***** Text extract

In Re Union Fabrics, 73 F. Supp. 685 (S.D.N.Y. 1947)
August 13, 1947
District Court, S. D. New York.
Parker, Chapin & Flattau, of New York City (Sydney W. Cable, of New York City, of counsel), and Glass & Lynch, of New York City, for Leonard H. Carter, trustee.
John F. X. McGohey, U. S. Atty., of New York City (Frank J. Stella, of New York City, of counsel), for the United States.
Nathaniel L. Goldstein, Atty. Gen., for New York Industrial Commissioner and State Tax Commission.
BRIGHT, District Judge.

**********

• **Given task 1**:
Transcribe the records exactly, from the line containing "This screenshot has width=503, height=414." through the end of the records.

***** Exercise material

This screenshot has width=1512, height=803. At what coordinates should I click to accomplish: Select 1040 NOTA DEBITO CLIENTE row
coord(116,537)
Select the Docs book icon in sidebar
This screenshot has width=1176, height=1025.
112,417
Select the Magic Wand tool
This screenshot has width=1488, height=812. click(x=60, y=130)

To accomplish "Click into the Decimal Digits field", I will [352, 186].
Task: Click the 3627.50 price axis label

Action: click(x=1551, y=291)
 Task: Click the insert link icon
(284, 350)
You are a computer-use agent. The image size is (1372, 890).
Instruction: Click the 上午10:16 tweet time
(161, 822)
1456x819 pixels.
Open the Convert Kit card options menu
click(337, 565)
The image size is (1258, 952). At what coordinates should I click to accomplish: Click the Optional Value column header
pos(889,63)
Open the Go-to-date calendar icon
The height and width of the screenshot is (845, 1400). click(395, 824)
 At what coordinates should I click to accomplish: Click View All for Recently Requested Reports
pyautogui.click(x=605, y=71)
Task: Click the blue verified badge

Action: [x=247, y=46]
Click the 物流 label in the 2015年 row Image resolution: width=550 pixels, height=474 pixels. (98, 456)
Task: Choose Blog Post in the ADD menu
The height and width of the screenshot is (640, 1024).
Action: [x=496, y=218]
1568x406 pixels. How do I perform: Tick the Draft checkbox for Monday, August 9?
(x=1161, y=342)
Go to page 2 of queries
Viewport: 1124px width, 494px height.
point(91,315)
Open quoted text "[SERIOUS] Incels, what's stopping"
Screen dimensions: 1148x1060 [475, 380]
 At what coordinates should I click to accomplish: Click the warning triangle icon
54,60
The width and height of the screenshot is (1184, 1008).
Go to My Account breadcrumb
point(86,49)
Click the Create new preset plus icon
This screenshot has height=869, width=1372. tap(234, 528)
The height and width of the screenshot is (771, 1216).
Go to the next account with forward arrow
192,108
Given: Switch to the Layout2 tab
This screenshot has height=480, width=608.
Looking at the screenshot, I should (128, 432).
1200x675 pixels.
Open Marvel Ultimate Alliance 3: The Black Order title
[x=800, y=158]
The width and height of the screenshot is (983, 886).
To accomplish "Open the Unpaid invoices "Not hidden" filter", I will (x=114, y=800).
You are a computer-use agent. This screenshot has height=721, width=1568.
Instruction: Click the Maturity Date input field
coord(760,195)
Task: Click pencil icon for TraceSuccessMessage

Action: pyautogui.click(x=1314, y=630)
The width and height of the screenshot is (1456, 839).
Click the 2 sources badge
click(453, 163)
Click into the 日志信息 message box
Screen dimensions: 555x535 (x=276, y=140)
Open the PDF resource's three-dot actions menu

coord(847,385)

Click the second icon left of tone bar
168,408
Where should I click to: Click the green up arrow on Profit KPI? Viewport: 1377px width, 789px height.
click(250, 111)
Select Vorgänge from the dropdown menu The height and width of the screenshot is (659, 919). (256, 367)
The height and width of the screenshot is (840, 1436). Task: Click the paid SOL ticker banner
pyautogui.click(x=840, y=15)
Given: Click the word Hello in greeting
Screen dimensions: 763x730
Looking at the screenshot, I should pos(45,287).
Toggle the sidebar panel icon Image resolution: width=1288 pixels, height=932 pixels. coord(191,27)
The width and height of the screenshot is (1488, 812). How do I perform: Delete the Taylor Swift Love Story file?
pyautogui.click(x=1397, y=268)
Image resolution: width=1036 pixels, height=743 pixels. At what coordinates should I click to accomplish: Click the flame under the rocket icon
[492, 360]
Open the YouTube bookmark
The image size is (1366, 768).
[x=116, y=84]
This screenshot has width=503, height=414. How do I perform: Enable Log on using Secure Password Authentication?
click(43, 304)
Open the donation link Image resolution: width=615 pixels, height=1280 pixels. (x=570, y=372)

**********

• **Given task 2**:
Reproduce word for word the stretch of the Union Fabrics case heading from "August 13, 1947" through "State Tax Commission.".

• **Task solution 1**:
This screenshot has width=503, height=414. How do I perform: Enable Log on using Secure Password Authentication?
click(43, 304)
Open the donation link Image resolution: width=615 pixels, height=1280 pixels. (x=570, y=372)

• **Task solution 2**:
August 13, 1947
District Court, S. D. New York.
Parker, Chapin & Flattau, of New York City (Sydney W. Cable, of New York City, of counsel), and Glass & Lynch, of New York City, for Leonard H. Carter, trustee.
John F. X. McGohey, U. S. Atty., of New York City (Frank J. Stella, of New York City, of counsel), for the United States.
Nathaniel L. Goldstein, Atty. Gen., for New York Industrial Commissioner and State Tax Commission.